China will cut its “carbon intensity” or greenhouse gas (GHG) emissions per unit of gross domestic product (GDP) by 40 to 45 percent below 2005 levels by 2020, reports the Wall Street Journal. This follows the U.S. pledge to cut GHG emissions by 17 percent from 2005 levels by 2020 and 83 percent by 2050, according to the article.
Frank Jotzo, deputy director, Australian National University Climate Change Institute, told Reuters that China’s absolute emissions would still keep growing, just not quite as fast.
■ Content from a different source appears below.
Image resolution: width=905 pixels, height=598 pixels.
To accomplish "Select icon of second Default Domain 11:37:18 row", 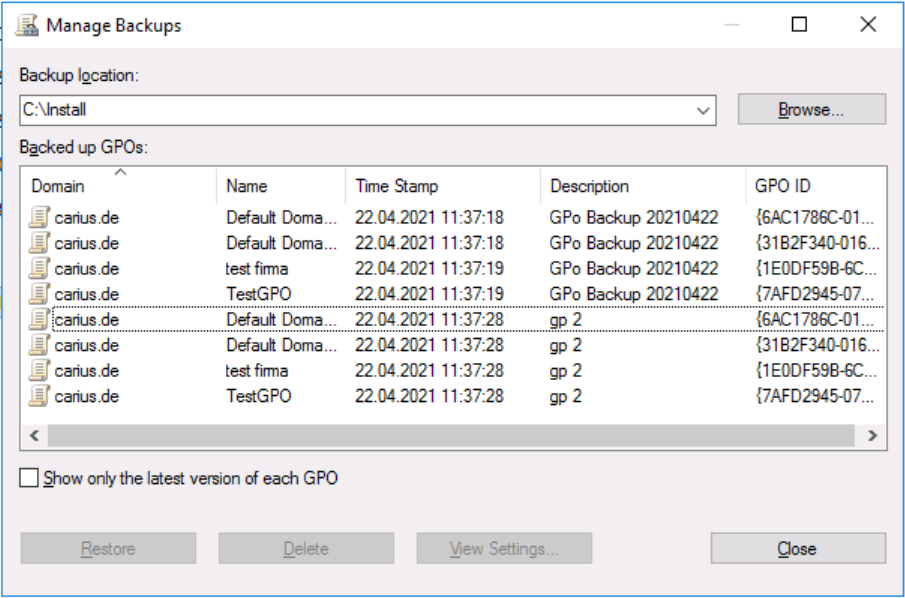I will 39,243.
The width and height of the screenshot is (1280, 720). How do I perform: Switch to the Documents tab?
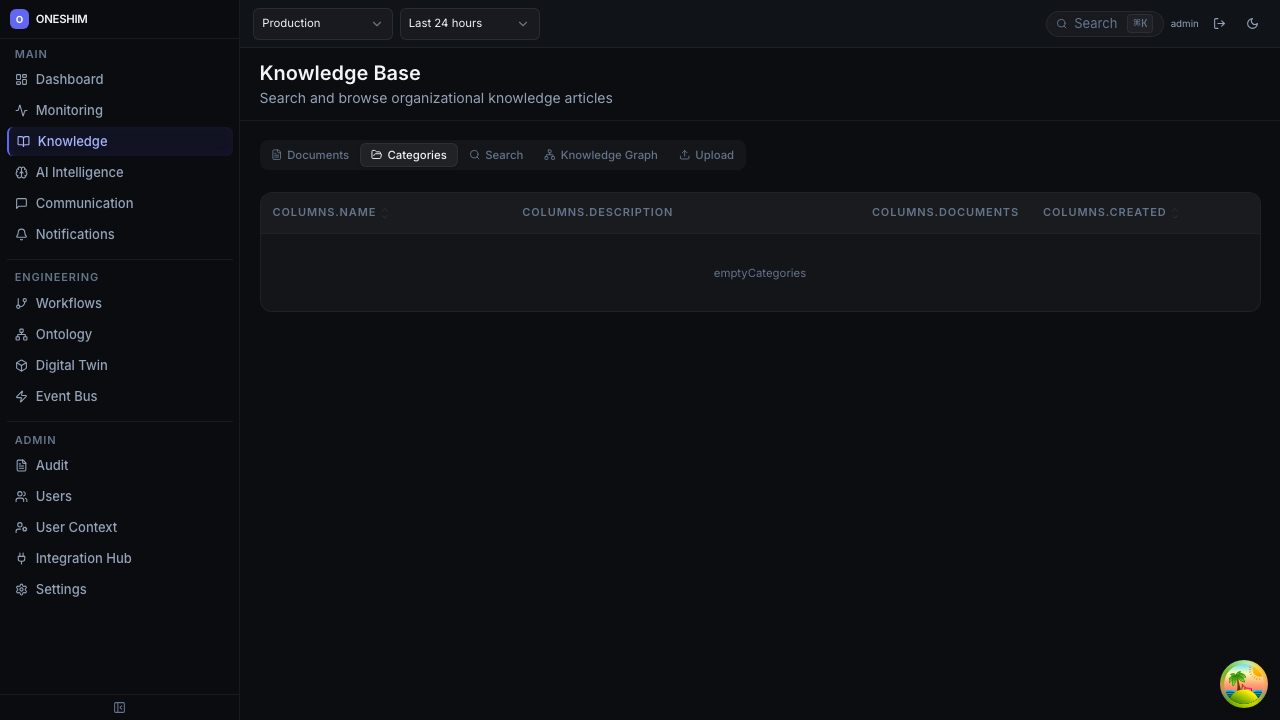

He also noted it is comparable with other countries’ proposals including the U.S. 17 percent reduction target.
However, both proposals don’t address one of the key issues to be discussed at the Copenhagen climate talks: which countries will pay and how much will they pay to help finance clean-energy technologies in developing countries, according to the Wall Street Journal.
The proposals may not satisfy the European Union (EU), which has pledged to cut GHG emissions the equivalent of a 14 percent reduction from 2005 levels, or a 24 percent cut from 2005 levels by 2020, if other nations outside the EU make substantial cuts, reports the Wall Street Journal.
Many industry stakeholders welcomed the news but industry sectors like the European steel industry claim that climate change goals will not be met if large industrial emitters such as the Chinese steel industry are not subject to equal CO2 emission reductions, according to the European Confederation of Iron and Steel Industries (EUROFER).
The pledges by the U.S. and China followed a recent leak of hacked emails from UK climate researchers that suggest they be overstating the case for global warming.
Despite the leaked emails that rallied opponents against the global warming theory, traders in the $126 billion carbon market, who want tight climate targets to driver higher demand for emissions permits, welcomed the proposals by China and the U.S., reports Reuters.
However, an Australian climate legislation vote delay, which includes a cap-and-trade scheme for one of the world’s largest emitters, indicates challenges are ahead for a global deal, reports Reuters.
The U.S. and India also pledged to fight climate change together through a “green” partnership, that may help support a global deal in Copenhagen, reports the Guardian. Both countries agreed to significant GHG mitigation measures.
The partnership also includes the creation of a joint research center funded by both governments to develop energy-efficient and carbon capture and storage technologies, reports the Guardian. National labs in both countries will also work together to expand solar and wind energy potential, according to the article.